Gold prices jumped on Friday, January 19, buoyed by a weaker dollar amid worries about a possible U.S. government shutdown, but the metal was still on track for its first weekly drop in six weeks.
Spot gold was up 0.4 percent at $1,332 an ounce by 0659 GMT. On Thursday, it touched its weakest level since Jan. 12 at $1,323.70, having fallen from recent four-month highs.
Spot gold has declined 0.5 percent so far this week, its worst week since early December. U.S. gold futures were up 0.4 percent at $1,332.
The U.S. dollar fell amid worries over a possible U.S. government shutdown. The dollar index was down 0.1 percent at 90.406 on Friday.
“The fundamentals remain the same with the large trading range remaining intact at $1,200 to $1,400, with no major change in global political tensions or rate hike outlook,” To said.
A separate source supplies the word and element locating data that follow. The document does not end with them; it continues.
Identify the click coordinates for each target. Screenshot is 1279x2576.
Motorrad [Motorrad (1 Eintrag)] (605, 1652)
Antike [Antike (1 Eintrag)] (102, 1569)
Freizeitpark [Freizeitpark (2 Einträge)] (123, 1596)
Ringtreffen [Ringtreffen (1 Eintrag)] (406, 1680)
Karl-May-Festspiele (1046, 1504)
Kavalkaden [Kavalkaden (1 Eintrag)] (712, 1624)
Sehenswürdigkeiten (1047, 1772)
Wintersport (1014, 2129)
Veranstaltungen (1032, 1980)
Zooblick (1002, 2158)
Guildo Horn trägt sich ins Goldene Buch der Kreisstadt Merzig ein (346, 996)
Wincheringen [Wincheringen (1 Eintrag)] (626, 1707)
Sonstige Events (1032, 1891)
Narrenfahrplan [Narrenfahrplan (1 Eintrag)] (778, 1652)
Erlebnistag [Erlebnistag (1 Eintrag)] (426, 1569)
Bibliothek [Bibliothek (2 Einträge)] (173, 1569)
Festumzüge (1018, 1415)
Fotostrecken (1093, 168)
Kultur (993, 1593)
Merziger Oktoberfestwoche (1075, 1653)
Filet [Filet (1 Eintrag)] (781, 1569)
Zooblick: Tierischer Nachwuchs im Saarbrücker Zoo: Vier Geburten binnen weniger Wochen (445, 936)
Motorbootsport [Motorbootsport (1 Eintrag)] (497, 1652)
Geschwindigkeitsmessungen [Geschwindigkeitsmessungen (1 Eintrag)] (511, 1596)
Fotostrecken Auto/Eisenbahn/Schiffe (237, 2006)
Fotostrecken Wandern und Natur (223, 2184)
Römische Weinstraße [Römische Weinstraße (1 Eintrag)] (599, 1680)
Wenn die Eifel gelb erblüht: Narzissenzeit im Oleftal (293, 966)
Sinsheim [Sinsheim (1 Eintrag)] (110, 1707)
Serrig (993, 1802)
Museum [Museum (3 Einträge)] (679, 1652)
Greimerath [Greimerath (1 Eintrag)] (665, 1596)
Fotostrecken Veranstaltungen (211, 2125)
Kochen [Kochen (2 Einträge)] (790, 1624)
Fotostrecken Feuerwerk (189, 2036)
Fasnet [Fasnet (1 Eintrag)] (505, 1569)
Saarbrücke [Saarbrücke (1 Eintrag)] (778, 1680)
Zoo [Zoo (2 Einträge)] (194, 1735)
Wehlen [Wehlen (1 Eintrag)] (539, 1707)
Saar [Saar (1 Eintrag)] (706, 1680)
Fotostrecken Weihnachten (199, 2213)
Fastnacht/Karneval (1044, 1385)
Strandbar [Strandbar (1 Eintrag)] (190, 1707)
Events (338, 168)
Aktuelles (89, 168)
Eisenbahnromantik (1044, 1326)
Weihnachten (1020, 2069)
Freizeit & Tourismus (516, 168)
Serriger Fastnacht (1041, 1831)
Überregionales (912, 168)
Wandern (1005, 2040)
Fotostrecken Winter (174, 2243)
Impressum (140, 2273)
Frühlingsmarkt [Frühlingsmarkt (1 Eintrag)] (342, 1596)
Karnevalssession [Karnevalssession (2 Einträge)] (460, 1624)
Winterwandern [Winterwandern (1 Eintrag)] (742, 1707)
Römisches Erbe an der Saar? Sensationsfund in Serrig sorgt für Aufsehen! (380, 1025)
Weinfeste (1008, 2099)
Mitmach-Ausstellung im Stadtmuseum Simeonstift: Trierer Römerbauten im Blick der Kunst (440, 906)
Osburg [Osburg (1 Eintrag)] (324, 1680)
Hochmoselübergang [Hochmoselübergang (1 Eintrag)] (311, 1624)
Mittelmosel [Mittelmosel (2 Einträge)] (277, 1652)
Spot gold is still targeting $1,311 per ounce, as suggested by a small double-top and a Fibonacci retracement analysis, according to Reuters technical analyst Wang Tao.
The recent pull-back from over four-month highs has likely tested speculative longs and should be viewed as a healthy retracement before the metal makes a further test toward $1,350, MKS PAMP Group trader Sam Laughlin said.
Meanwhile, holdings of SPDR Gold Trust , the world’s largest gold-backed exchange-traded fund, rose 1.42 percent to 840.76 tonnes on Thursday from Wednesday.
Among other precious metals, silver advanced 0.5 percent to $17.01 per ounce. Platinum climbed 0.1 percent to $1,001.74, while palladium gained 0.8 percent to $1,107.